### Excerpt provided ###

TFM Daily Market Summary 05-10-2024

CORN HIGHLIGHTS:

  • Corn futures finished near the highs for the week supported by a neutral to friendly WASDE report, and strong buying in the wheat markets. For the week, July corn gained 9 ½ cents and posted its highest weekly close since the second week in January.
  • Friday’s USDA Supply/Demand report posted friendly numbers for old crop corn according to expectations. The USDA added 50 mb of demand to both ethanol production and exports to lower carryout to 2.022 billion bushels. This was 100 mb below expectations, supporting old crop prices.
  • The USDA released initial projections for the 24/25 marketing year. As expected, planted acres for the next crop year was 90 million acres with trend line yield of 181 bushels/acre. After minor demand adjustments, year over year new crop carryout is projected at 2.102 billion bushels. This was below market expectations, but still reflects a relatively heavy corn supply for the next marketing year.
  • The USDA projections for South American corn production saw mild reductions from the April report. The USDA lowered Argentine corn production to 53 mmt and Brazil production to 124 mmt, each down 2 mmt from the April report, but still ahead of analyst estimates from those regions.

###

Directions for this task: Reproduce the corn market summary in full, word for word. Rely only on the market summary above.

### Record excerpts ###

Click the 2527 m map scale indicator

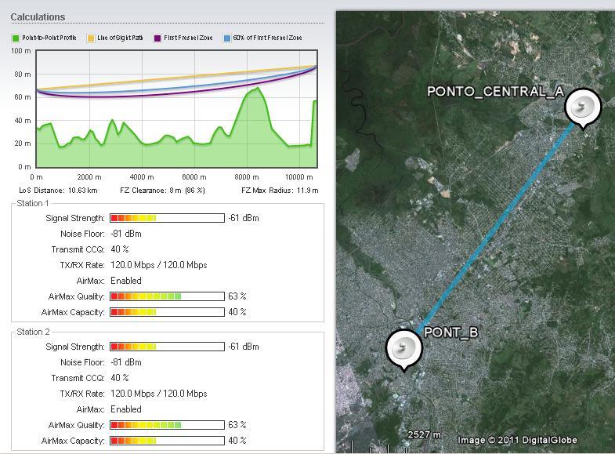pos(424,434)
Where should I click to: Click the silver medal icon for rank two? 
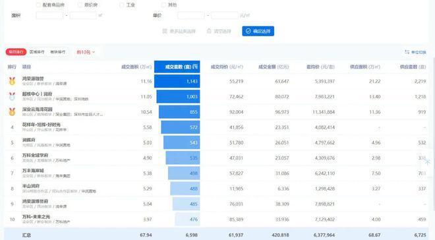coord(12,96)
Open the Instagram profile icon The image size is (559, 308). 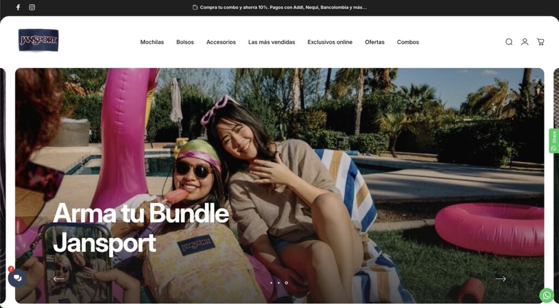pyautogui.click(x=32, y=7)
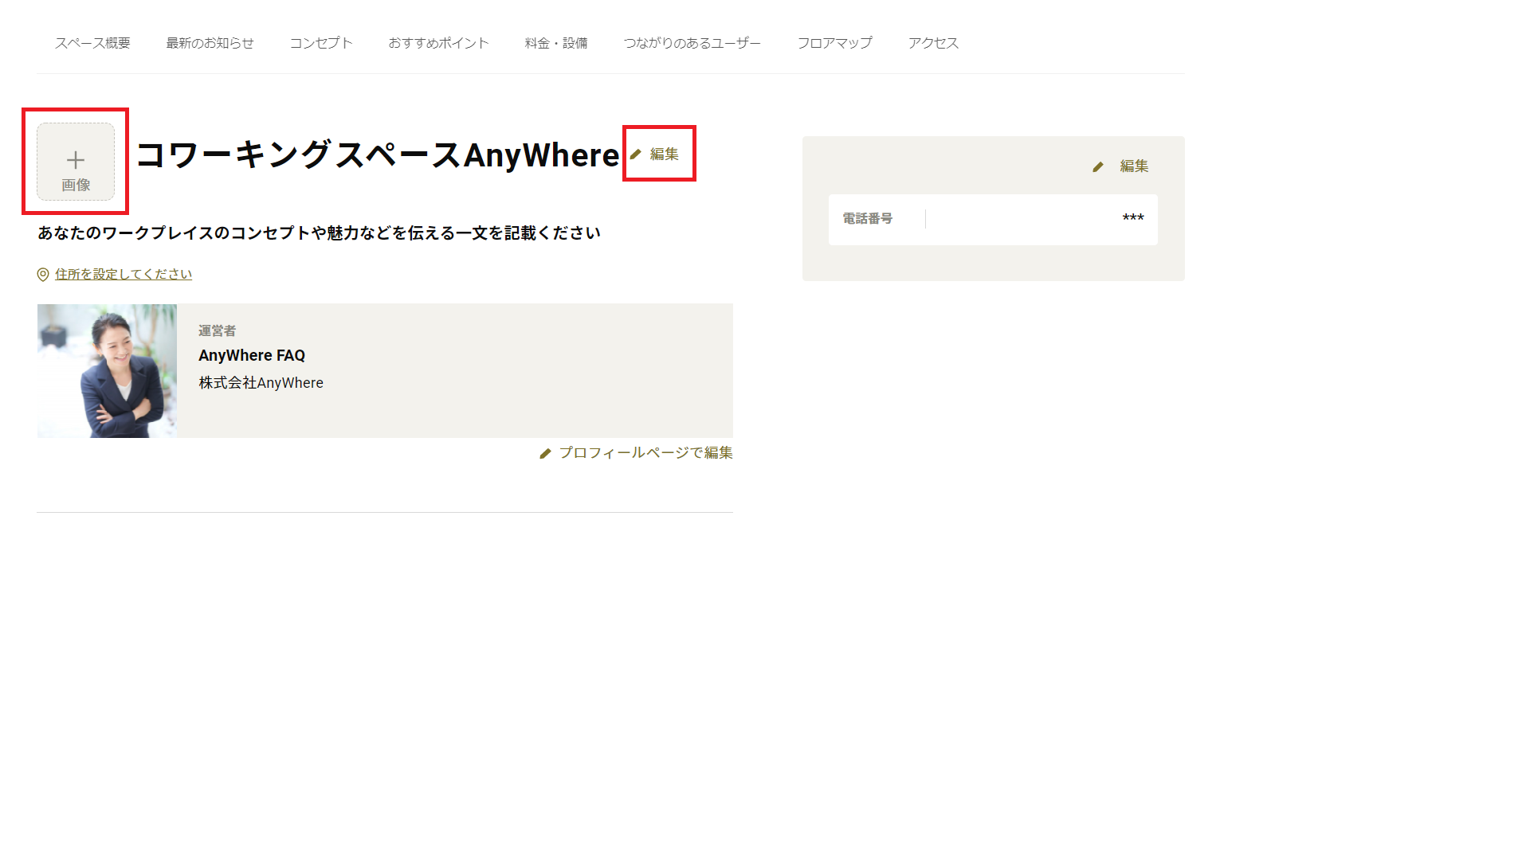1530x860 pixels.
Task: Switch to コンセプト tab
Action: [321, 43]
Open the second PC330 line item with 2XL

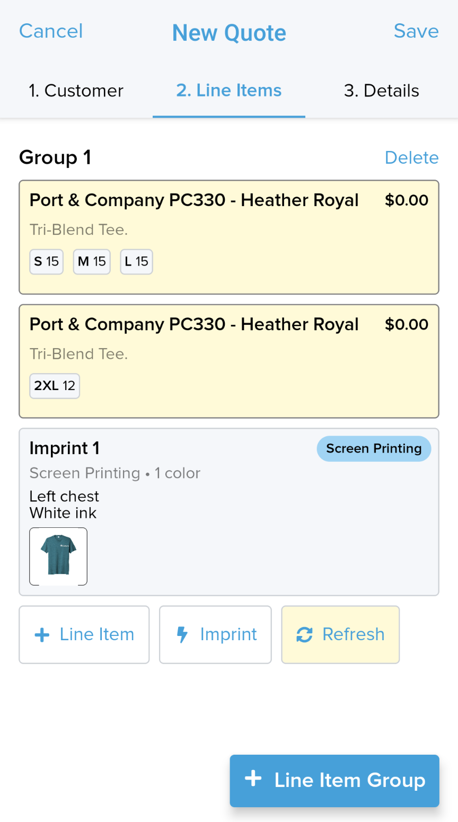pos(229,361)
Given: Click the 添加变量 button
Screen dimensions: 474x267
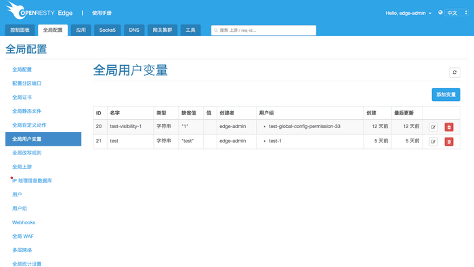Looking at the screenshot, I should [446, 95].
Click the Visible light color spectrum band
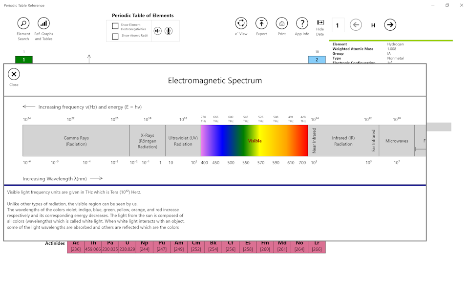 (254, 141)
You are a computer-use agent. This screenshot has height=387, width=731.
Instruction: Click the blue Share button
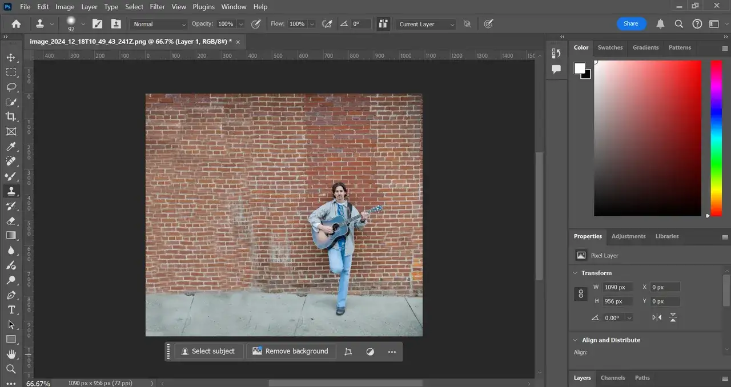pos(631,23)
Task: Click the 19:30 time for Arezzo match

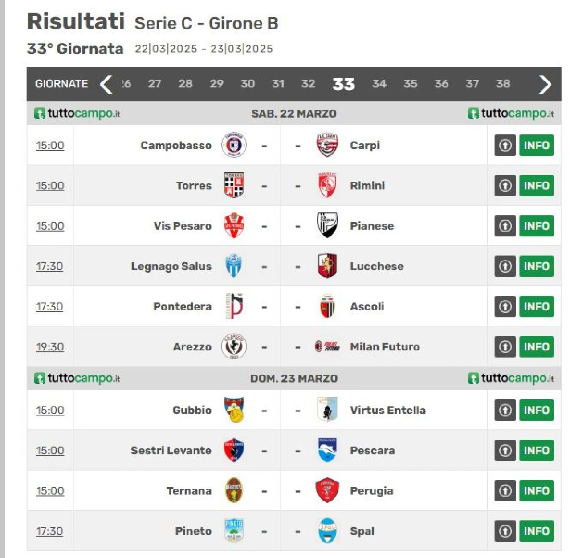Action: 50,346
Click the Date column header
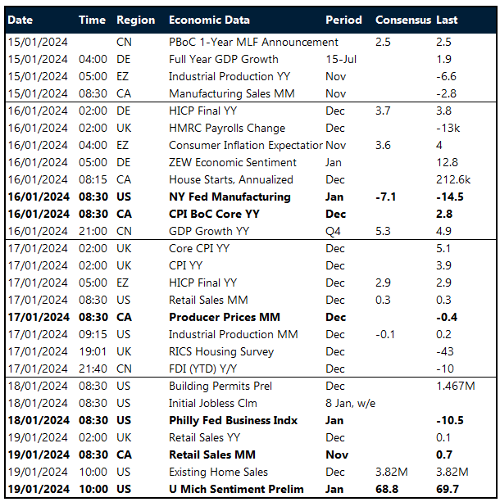The height and width of the screenshot is (502, 500). pyautogui.click(x=20, y=20)
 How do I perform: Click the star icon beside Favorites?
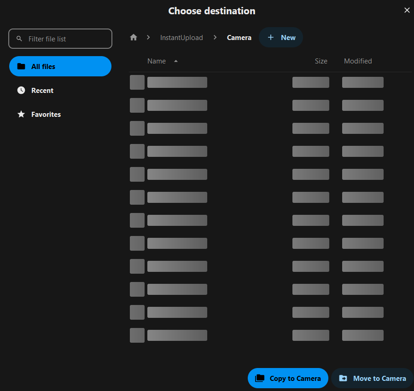pos(21,114)
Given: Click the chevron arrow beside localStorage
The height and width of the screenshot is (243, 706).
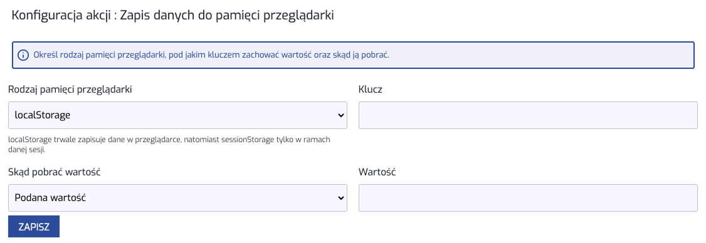Looking at the screenshot, I should coord(341,115).
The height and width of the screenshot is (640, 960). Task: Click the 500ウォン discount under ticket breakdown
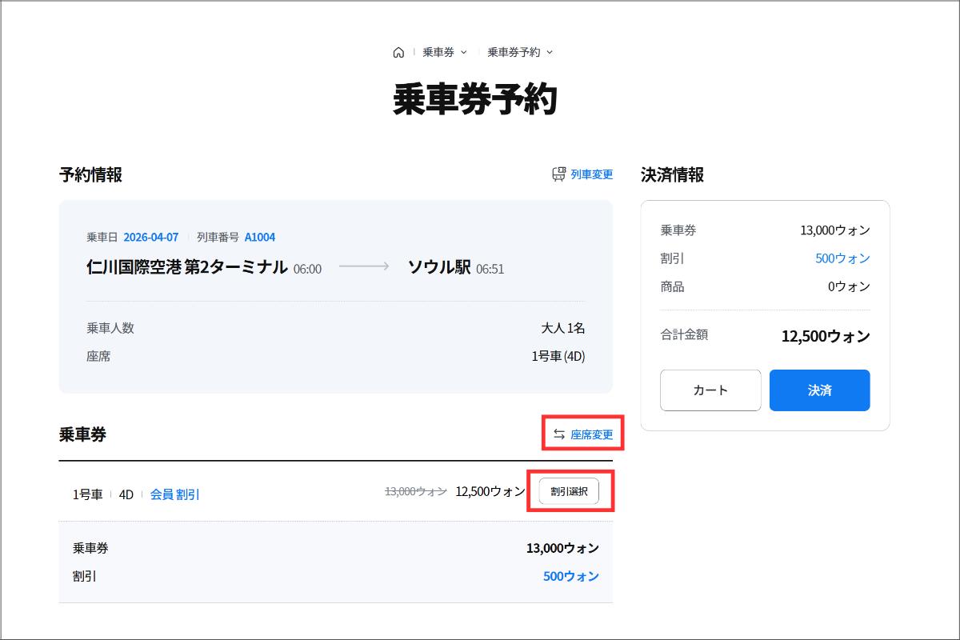pos(570,576)
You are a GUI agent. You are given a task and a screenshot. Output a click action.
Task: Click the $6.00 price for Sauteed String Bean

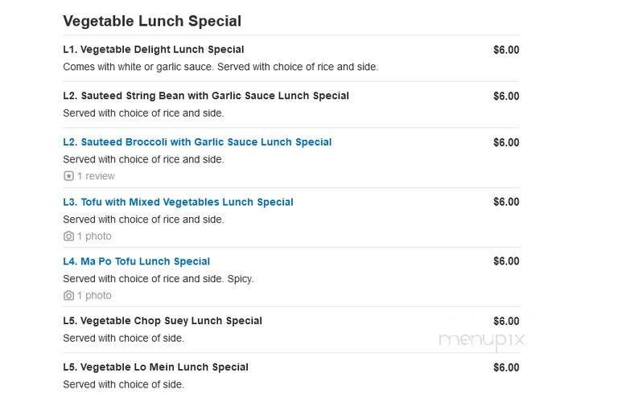coord(506,96)
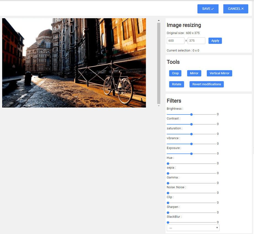Screen dimensions: 254x234
Task: Click the Brightness slider handle
Action: pos(191,114)
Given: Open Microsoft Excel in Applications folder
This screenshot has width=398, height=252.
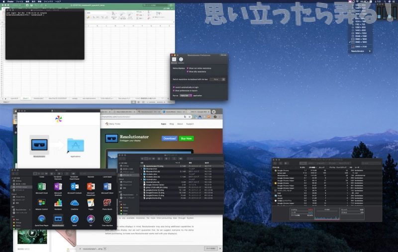Looking at the screenshot, I should [x=42, y=187].
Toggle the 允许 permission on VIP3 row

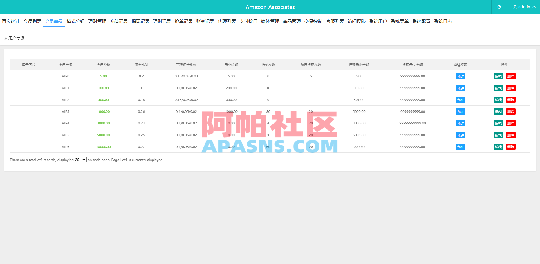pos(460,111)

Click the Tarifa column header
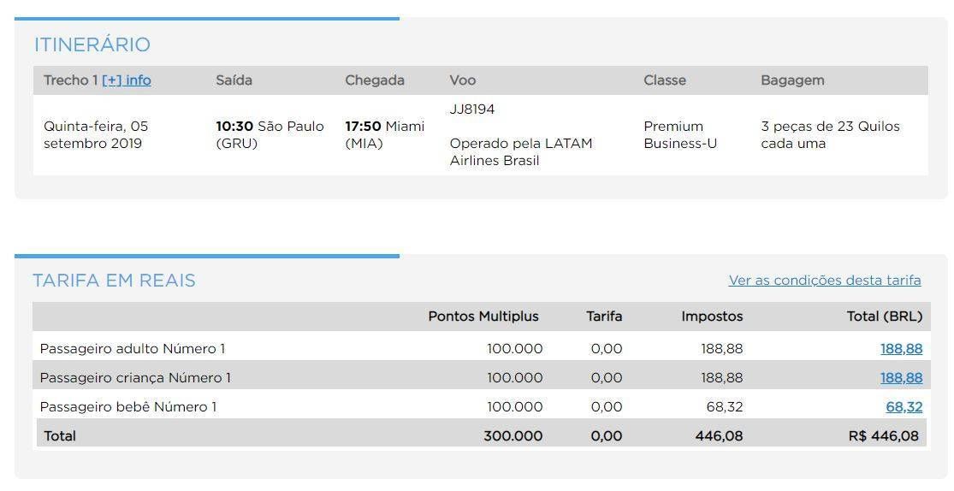(x=604, y=316)

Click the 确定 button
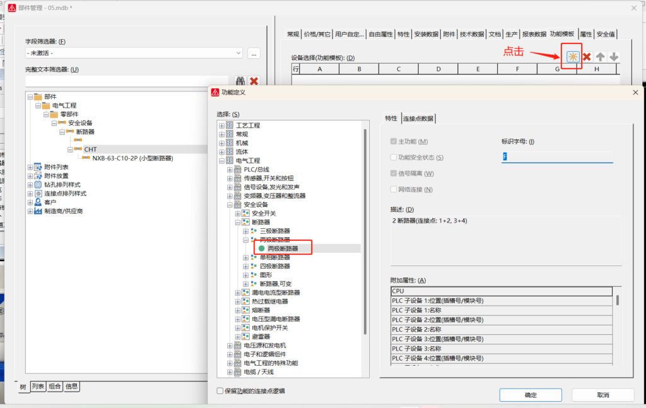pos(531,395)
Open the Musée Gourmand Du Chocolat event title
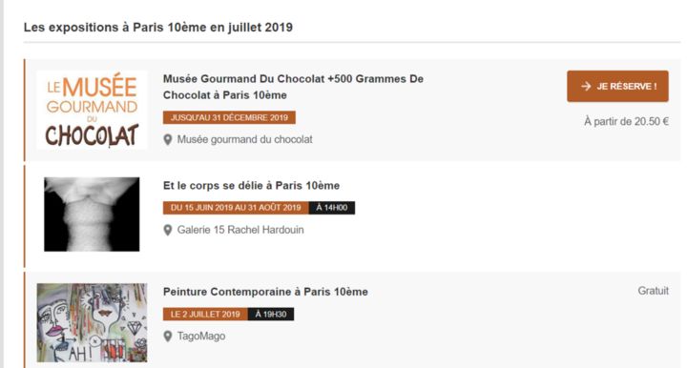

###

Solution:
TFM Daily Market Summary 05-10-2024

CORN HIGHLIGHTS:

  • Corn futures finished near the highs for the week supported by a neutral to friendly WASDE report, and strong buying in the wheat markets. For the week, July corn gained 9 ½ cents and posted its highest weekly close since the second week in January.
  • Friday’s USDA Supply/Demand report posted friendly numbers for old crop corn according to expectations. The USDA added 50 mb of demand to both ethanol production and exports to lower carryout to 2.022 billion bushels. This was 100 mb below expectations, supporting old crop prices.
  • The USDA released initial projections for the 24/25 marketing year. As expected, planted acres for the next crop year was 90 million acres with trend line yield of 181 bushels/acre. After minor demand adjustments, year over year new crop carryout is projected at 2.102 billion bushels. This was below market expectations, but still reflects a relatively heavy corn supply for the next marketing year.
  • The USDA projections for South American corn production saw mild reductions from the April report. The USDA lowered Argentine corn production to 53 mmt and Brazil production to 124 mmt, each down 2 mmt from the April report, but still ahead of analyst estimates from those regions.